Is Derk Johnson, the same as Derek Johnson. Probably, but you’lll need to verify that by looking at other information such as their address, email address, social security number, date of birth or passport number.

Missing values

If your entry form doesn’t make certain fields mandatory, users will typically skip the optional fields. If you made all of the fields mandatory, it would solve the problem, but the user may become so frustrated with having to enter data that is unnecessary to them that they may abandon their order. For this reason, reports that rely on the data being entered will suffer.

Data profiling to validate structure


As well as content validation measures specified above, your database administrator will also want to run profile tests to ensure that they structure the data store used for reporting correctly.

Distinct counts


By examining the distinct counts of 1 or more fields in a record and comparing it with the total number of records, you can determine whether you’ve found a primary key (unique identifier for your set of records).
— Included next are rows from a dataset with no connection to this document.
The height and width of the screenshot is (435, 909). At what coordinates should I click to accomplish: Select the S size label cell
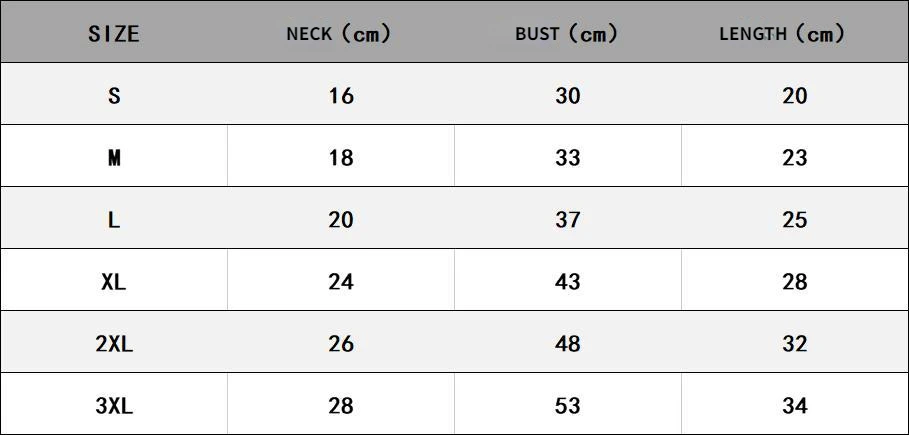click(114, 96)
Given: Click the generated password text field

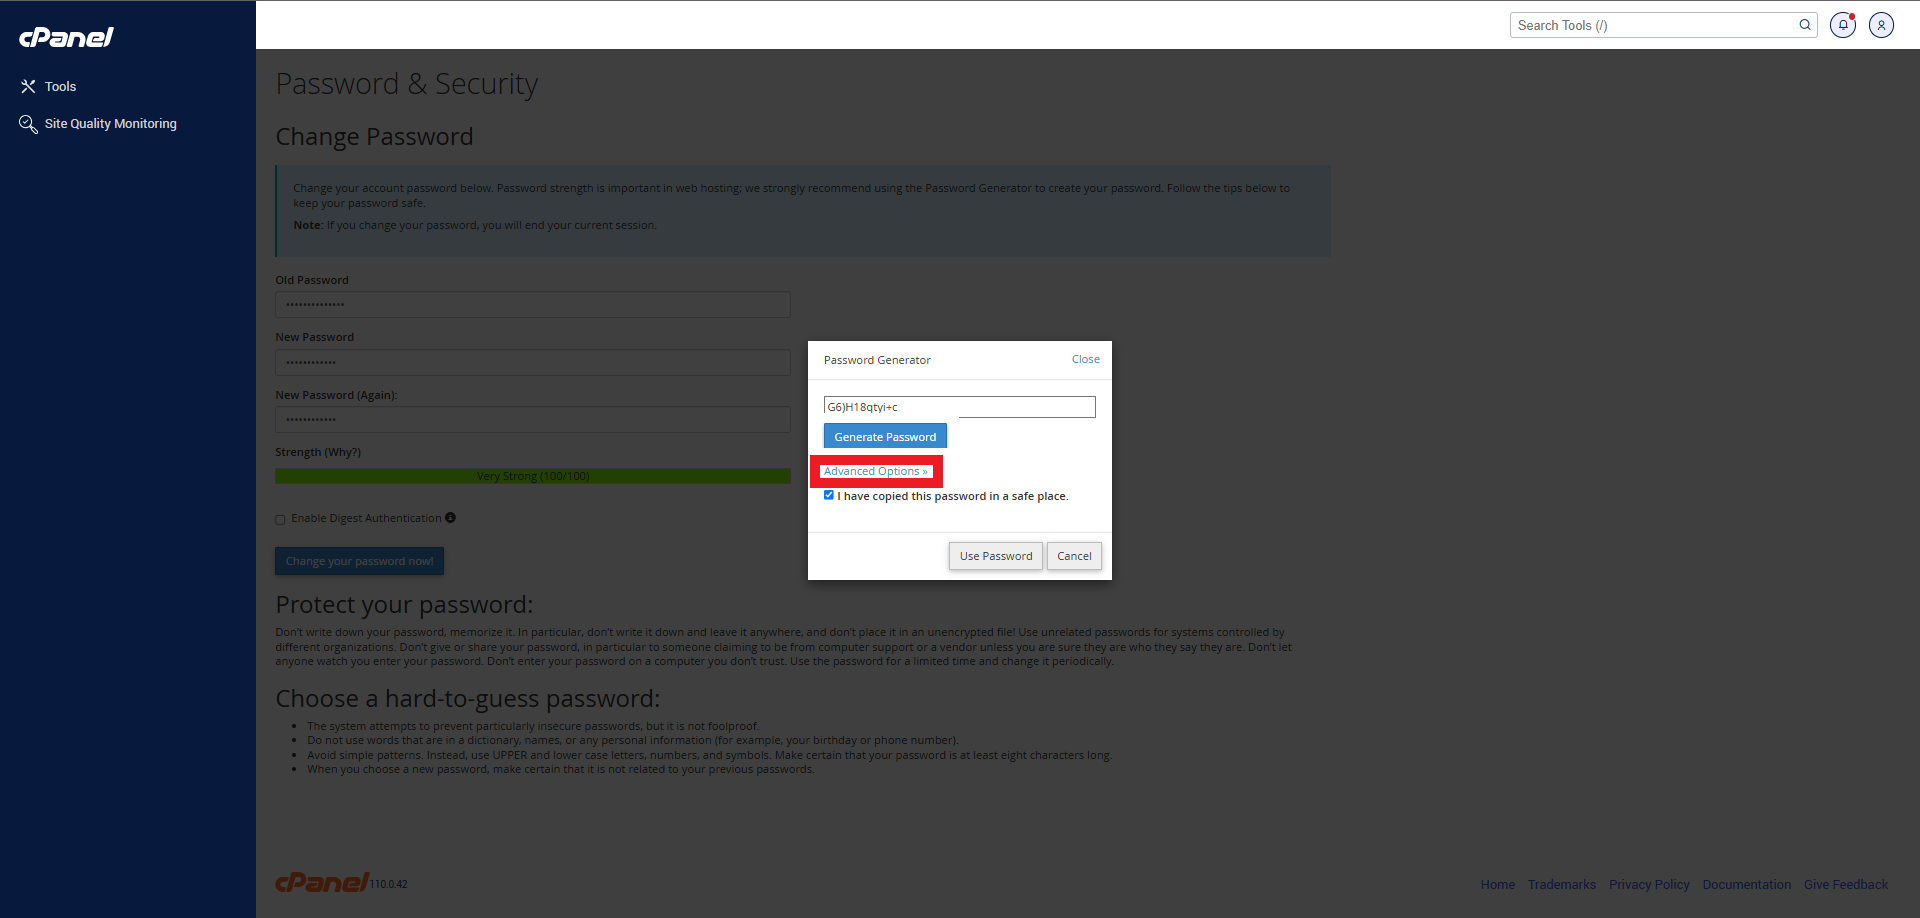Looking at the screenshot, I should (959, 407).
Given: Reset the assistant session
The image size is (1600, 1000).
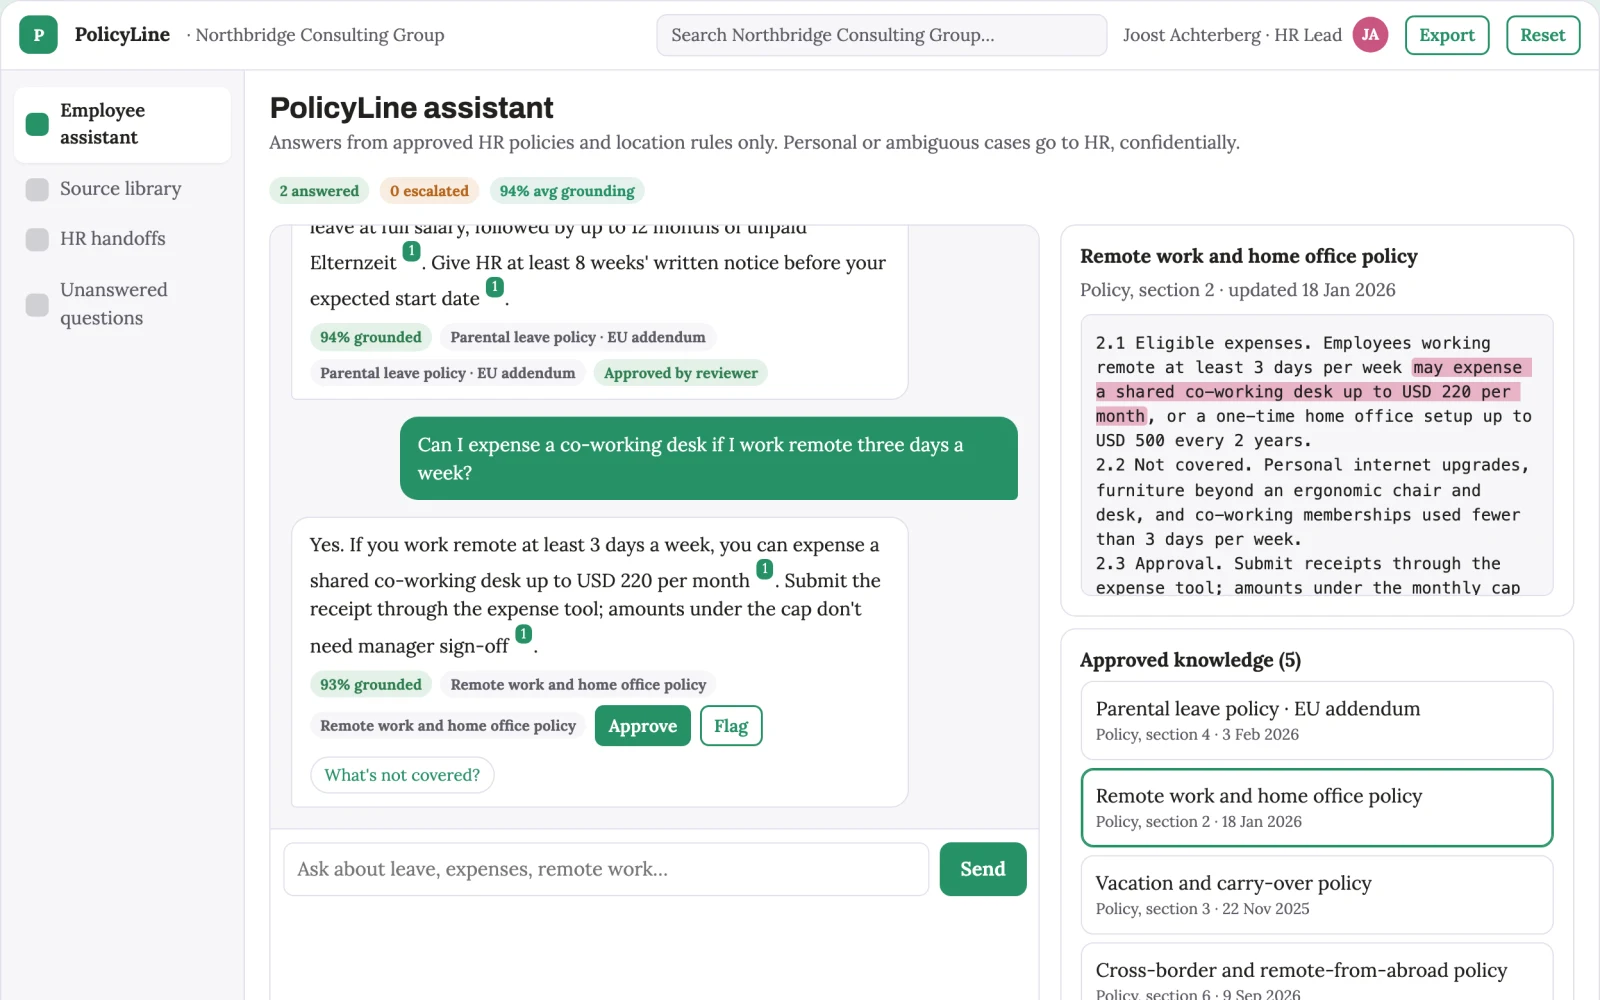Looking at the screenshot, I should [1542, 35].
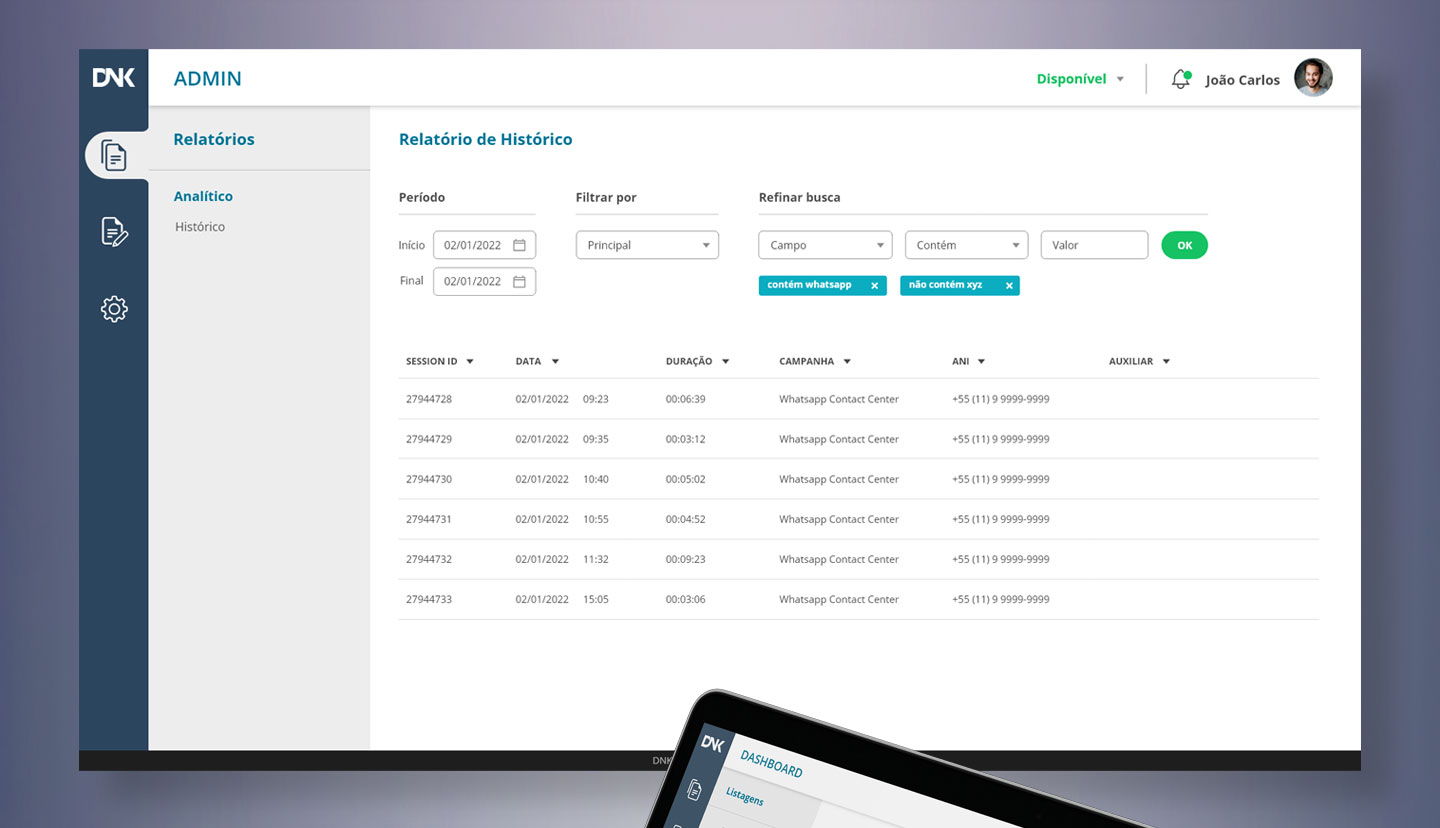Image resolution: width=1440 pixels, height=828 pixels.
Task: Expand the Campo dropdown
Action: [825, 245]
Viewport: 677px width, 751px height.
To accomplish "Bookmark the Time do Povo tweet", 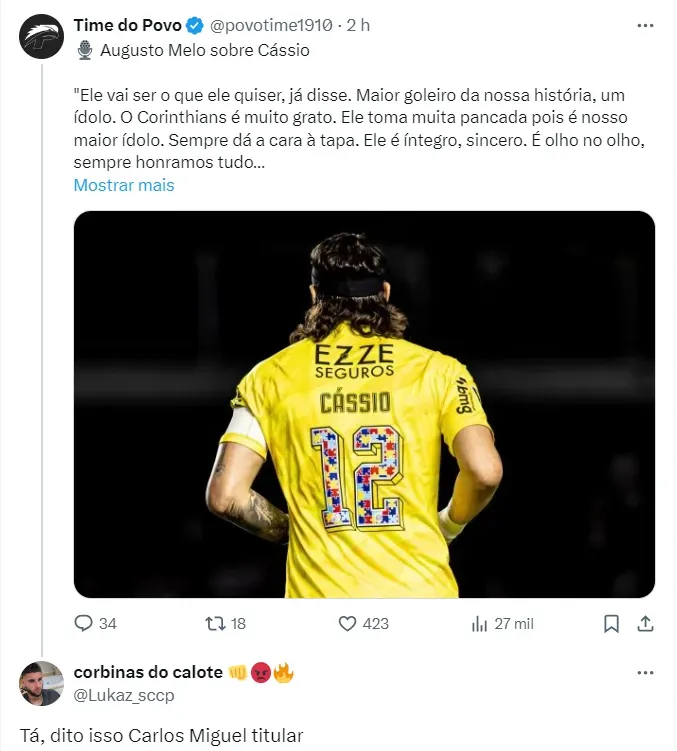I will [611, 623].
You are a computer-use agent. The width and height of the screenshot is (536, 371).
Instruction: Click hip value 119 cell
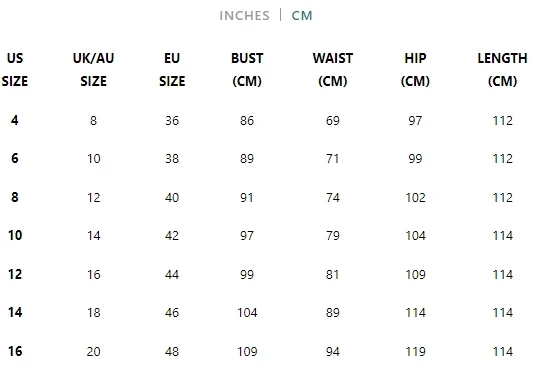point(415,352)
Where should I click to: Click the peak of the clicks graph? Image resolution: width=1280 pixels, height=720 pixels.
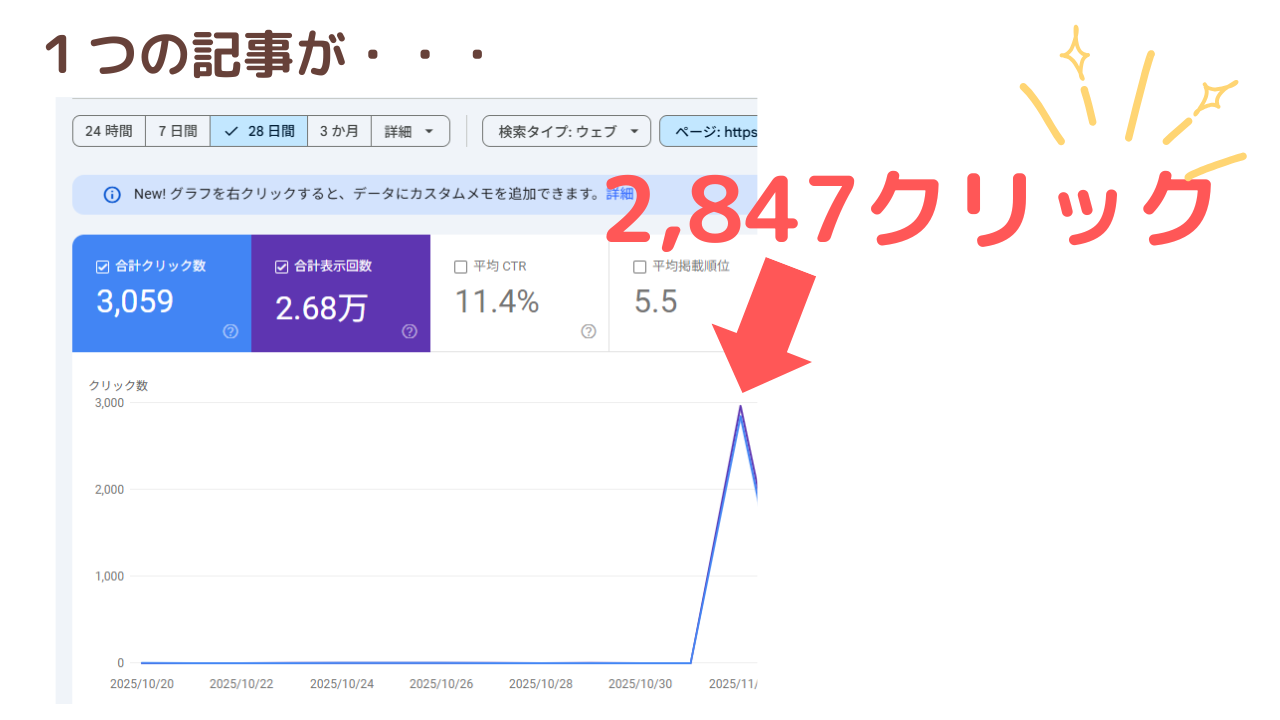pyautogui.click(x=740, y=407)
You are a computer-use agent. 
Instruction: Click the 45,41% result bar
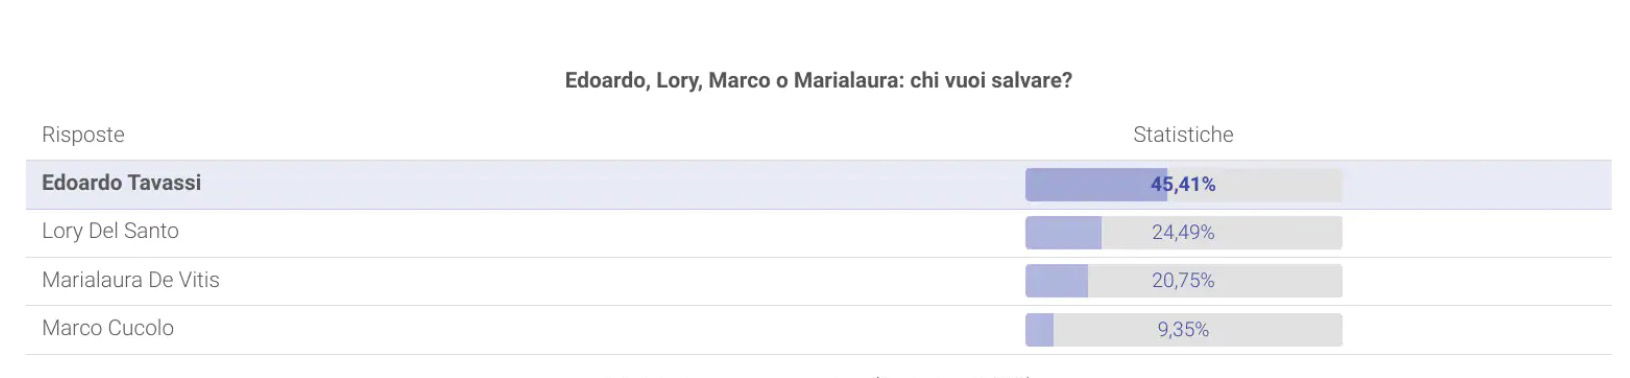[x=1183, y=185]
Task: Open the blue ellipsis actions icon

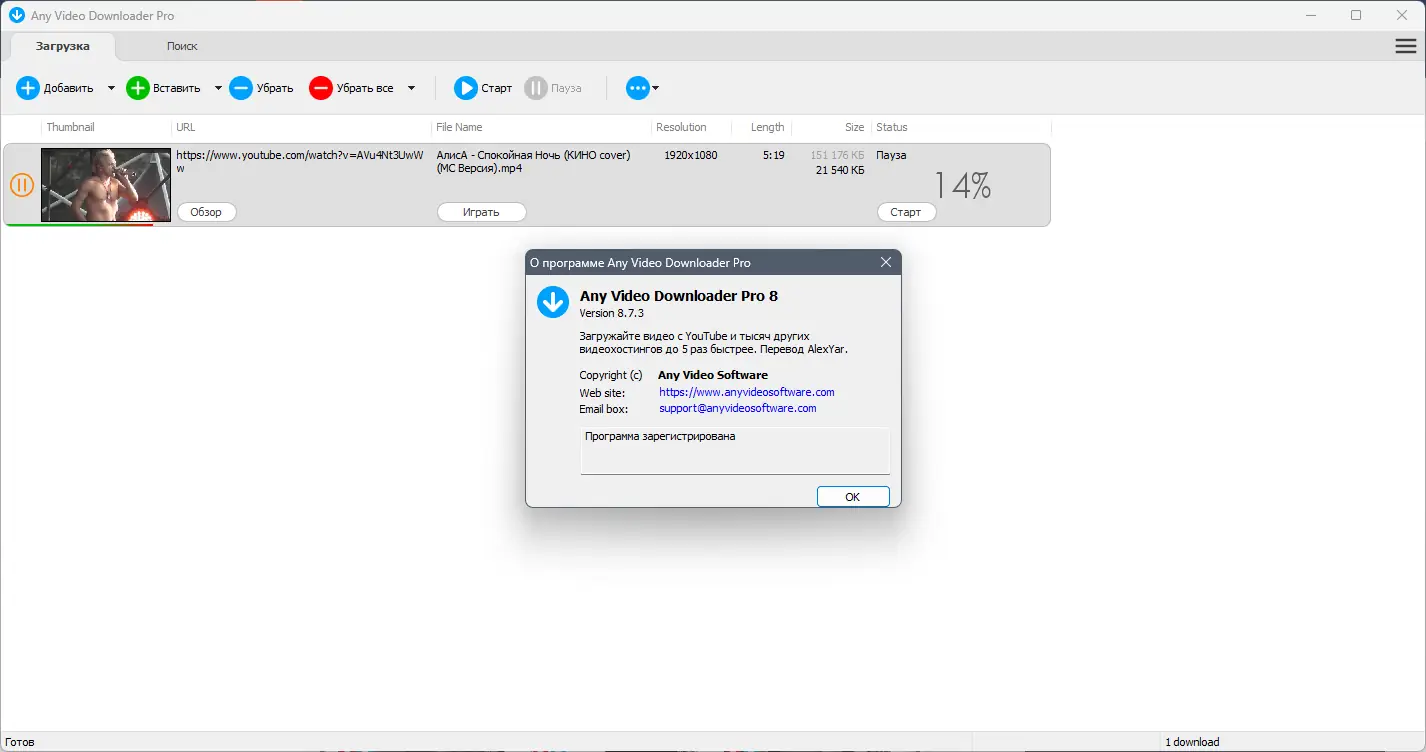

For example, you might think that first name and last name for your customer was a good unique identifier but when you do a distinct count of 1m customers, you find that this combination only provides 950,000 distinct customers, demonstrating that this choice of primary key is invalid.

Maximum Lengths


By finding the maximum length of each field, the DBA can ensure that columns are sized appropriately, reducing any wasted space which saves storage and processing costs.

Number Formats


Checking to see if a field marked as decimal or float actually contains integers will allow the DBA to choose the correct number data type. This may improve index performance, reducing query times.